The tar sands in Alberta actually do resemble sand, while Utah's are much more rock-like, making them more difficult to mine.
“It’s the difference between mining something that’s hardened or something that’s loose aggregate,” Tabet said. “Down here, you might have to drill and blast if you really wanted to move a lot of material.”

Tar Sands Impacts
The Canadian tar sands have produced any number of environmental issues, from water contamination in the Athabasca River to massive greenhouse gas emissions, both from the mining projects themselves and from burning millions of barrels of extracted oil.
Perhaps the most striking problem is that of the giant tailings ponds, where waste products from the mining are left to — hopefully — settle out from a toxic slurry of water and solid waste.
“Nobody is proposing that for Utah; they would never get away with having a tailings pond like that,” said Jennifer Spinti, a chemical engineer with the Utah Heavy Oil Program at the University of Utah.
Earth Energy Resources says its process, which it hope to put into production by late 2011 if financing can be obtained, will result in no tailings ponds at all.
“We can recover 95 percent of our water right away," said D. Glenn Snarr, the president and CFO of Earth Energy Resources. “The only water we use is in the damp, clean sand, and that goes back into the mine pit and actually helps the reclamation process.”
Snarr said that a proprietary solvent is used to extract the bitumen, or oil, from the mined sands, and the remaining sand is then put back in the ground and the land is reclaimed.

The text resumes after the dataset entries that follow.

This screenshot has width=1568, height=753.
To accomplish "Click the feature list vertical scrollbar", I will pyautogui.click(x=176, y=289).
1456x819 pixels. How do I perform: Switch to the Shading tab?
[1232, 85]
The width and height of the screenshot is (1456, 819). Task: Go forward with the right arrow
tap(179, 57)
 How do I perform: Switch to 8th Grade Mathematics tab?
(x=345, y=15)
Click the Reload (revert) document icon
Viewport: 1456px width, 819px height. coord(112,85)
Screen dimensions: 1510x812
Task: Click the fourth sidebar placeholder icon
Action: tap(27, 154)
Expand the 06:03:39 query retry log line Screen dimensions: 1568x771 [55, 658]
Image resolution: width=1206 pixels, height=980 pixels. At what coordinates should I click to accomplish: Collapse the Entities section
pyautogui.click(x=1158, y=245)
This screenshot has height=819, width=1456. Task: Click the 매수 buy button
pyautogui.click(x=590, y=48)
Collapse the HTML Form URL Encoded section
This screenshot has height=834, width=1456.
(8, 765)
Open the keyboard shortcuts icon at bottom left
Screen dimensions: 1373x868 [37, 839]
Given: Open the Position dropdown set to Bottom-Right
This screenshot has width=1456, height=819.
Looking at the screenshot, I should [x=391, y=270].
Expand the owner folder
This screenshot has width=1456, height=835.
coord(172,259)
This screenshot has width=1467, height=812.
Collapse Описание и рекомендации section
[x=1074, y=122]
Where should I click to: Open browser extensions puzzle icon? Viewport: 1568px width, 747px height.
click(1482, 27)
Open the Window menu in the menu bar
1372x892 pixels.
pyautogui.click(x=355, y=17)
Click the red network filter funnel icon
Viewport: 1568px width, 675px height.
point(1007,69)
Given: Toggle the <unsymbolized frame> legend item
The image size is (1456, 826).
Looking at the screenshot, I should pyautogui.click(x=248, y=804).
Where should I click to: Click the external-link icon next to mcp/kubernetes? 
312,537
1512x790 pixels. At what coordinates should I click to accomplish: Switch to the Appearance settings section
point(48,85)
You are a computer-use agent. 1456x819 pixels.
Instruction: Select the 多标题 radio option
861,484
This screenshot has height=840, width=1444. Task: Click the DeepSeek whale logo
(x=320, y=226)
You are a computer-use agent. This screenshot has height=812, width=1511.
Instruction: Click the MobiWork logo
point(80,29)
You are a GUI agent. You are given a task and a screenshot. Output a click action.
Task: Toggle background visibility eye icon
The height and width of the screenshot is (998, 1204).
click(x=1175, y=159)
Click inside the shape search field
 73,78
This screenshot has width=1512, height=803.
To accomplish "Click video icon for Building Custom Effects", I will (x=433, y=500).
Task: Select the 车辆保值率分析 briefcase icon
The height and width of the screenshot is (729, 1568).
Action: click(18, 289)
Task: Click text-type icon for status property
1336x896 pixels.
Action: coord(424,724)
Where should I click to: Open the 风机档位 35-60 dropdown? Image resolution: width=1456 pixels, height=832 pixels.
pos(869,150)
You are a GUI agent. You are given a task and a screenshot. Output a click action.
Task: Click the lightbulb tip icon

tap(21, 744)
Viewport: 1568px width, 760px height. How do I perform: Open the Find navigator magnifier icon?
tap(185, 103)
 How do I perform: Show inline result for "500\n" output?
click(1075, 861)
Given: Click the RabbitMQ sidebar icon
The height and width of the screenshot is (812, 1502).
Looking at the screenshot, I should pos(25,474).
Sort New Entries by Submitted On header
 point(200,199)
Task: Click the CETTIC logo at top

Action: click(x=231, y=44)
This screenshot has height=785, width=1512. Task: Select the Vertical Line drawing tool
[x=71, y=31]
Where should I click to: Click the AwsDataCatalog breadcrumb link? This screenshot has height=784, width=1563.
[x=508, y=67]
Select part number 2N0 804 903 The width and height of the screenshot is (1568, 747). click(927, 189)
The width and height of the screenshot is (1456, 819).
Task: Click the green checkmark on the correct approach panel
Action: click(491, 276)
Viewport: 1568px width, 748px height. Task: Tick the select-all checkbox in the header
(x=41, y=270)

The sand has an oil content of less than 0.4 percent at that point, and water content of 14 percent, comparable to “golf course sand after it rains,” he said.
Another of the major concerns with the Alberta tar sands projects lies in the immense amount of water required to extract bitumen from tar sands. There, companies have the benefit of one of the world’s largest watersheds — the Athabasca River. Utah has no such resource.
“All of the companies that are operating in the Uintah basin are certainly aware of the water issues, that there is not this huge water supply like the Athabasca River,” said Spinti. “The kinds of things they’ve been doing in Canada on a large scale, the resource in Utah doesn’t lend itself to that.”
Snarr said about 1.5 barrels of water are needed to produce one barrel of oil from Utah's tar sands. The company will be getting that water from deep groundwater, he said.

Unlikely Road Ahead
Still, the major barrier to tar sands development in Utah has historically been economics.
“When the price of oil was over $100 a barrel, we saw a lot of interest,” said Tabet, of the Utah Geological Survey. “Right now there is nominal interest in the oil sands, but there is not a big push.”
Clemens pointed out that interest could increase after passage of state Senate Bill 242. The legislation was intended to provide tax incentives to develop “alternative” energy sources, but amendments ended up spreading the definition of alternative to include, among other things, tar sands projects.
Still, the scattered nature of the Utah tar sands resources and the difficulty in extracting them make them less attractive to investors.
“I just think that over the long term we probably won’t see a lot of development of oil shale and tar sands,” said Clemens. “In some cases, Utah’s resources have four strikes against them: They’re in relatively inaccessible locations, they’re deep down, they’re low quality, and they’re in rock that has to be crushed in order to get at the deposit. And that’s in complete [contrast] to the tar sands that are being exploited in Alberta.”